External Market Brief
WTI fell $8.62 on the week to $84.38 — and to ~$80 Monday — as a U.S.–Iran deal to reopen the Strait of Hormuz took shape. Western Canada tightened on an oil-sands crunch; AECO and Henry Hub held steady.
At a glance
Weekly Snapshot
Settlements for the week ended Friday, June 12, 2026. Prices in USD/bbl; differentials vs dated Brent. Deltas are week-on-week unless noted.
Crude & Structure
WTI / BRENTSupply & Inventories
OPEC / EIASection 01 · Crude Oil
WTI — Deal Optimism Overrides an Intact Blockade
WTI settled the week at $84.38 USD/bbl on Friday, its lowest since April 17 — a weekly decline of $8.62 — as a sharp late-week reversal reflected confidence that an imminent U.S.–Iran memorandum would end the war and reopen the Strait of Hormuz.
Jun 15
WTI is trading lower at ~$80.32 Monday after the U.S. and Iran reached an initial agreement to end hostilities and reopen Hormuz — a 14-article MOU to be signed Friday in Switzerland (naval blockade lifted within 30 days, Iranian-oil sanctions suspended, Strait reopened within 30 days under Iranian arrangements). Caveats: the nuclear dispute is unresolved, Tehran keeps leverage over the Strait, Netanyahu rejects the Lebanon clause, and full tanker normalization could take 60–90 days.

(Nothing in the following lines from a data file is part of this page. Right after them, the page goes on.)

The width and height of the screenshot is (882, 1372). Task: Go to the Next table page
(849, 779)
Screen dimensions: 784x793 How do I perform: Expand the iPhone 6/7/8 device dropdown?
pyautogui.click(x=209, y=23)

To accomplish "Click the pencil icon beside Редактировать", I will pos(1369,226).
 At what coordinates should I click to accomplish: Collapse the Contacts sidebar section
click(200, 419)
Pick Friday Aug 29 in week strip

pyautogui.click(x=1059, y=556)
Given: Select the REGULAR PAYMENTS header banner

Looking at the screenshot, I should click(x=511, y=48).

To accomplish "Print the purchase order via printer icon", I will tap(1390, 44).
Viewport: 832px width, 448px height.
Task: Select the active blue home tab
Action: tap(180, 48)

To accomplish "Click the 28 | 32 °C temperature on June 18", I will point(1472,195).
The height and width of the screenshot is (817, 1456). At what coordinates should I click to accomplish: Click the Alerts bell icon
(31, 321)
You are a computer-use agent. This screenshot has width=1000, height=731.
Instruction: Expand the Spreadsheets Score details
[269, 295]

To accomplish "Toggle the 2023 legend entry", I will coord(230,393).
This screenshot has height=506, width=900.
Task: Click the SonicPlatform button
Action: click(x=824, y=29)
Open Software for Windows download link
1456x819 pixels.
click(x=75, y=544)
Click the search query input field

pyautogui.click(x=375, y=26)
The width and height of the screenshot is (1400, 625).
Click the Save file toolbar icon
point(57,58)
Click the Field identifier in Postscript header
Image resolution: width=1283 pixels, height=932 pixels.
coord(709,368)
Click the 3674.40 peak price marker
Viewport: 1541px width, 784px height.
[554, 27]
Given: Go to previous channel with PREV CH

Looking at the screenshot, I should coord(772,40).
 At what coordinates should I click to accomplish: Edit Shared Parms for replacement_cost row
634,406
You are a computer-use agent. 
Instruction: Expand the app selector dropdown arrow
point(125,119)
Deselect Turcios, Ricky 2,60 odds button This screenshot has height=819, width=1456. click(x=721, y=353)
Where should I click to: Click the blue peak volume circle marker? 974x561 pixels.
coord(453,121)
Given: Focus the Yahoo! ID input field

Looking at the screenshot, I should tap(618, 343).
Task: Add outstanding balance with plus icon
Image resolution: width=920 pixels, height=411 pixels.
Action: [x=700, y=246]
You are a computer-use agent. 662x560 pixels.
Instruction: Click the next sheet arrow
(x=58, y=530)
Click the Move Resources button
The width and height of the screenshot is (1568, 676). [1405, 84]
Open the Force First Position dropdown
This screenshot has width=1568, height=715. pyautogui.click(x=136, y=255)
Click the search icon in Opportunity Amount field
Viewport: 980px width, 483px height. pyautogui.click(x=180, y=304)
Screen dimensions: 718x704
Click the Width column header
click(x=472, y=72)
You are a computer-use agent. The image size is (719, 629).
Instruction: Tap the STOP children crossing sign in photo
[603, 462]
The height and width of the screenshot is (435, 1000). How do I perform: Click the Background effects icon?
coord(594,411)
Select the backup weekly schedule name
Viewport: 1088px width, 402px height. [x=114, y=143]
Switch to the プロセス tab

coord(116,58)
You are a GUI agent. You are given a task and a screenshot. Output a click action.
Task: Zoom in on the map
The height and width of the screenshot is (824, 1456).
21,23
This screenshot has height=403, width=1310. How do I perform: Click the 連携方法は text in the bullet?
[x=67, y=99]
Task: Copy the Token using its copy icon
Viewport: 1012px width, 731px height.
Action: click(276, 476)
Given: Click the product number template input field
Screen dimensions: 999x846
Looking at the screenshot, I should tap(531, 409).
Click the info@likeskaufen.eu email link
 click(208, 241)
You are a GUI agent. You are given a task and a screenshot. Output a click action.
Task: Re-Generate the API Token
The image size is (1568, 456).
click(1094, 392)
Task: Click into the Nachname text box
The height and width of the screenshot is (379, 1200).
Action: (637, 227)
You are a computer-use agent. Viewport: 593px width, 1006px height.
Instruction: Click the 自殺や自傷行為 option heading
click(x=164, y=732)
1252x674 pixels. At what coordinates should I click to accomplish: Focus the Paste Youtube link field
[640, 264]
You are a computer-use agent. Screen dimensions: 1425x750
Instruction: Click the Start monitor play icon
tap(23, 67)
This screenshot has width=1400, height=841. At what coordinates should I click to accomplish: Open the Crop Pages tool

Pricing continues to track U.S.–Iran developments closely: selling off Tuesday on a reported pause in strikes, reversing Wednesday after fresh strikes near Hormuz and a far-larger-than-expected U.S. inventory draw pointed to physical tightness, then accelerating lower Friday on deal optimism after Washington called off planned strikes late Thursday — even as the naval blockade of the Strait of Hormuz remains intact.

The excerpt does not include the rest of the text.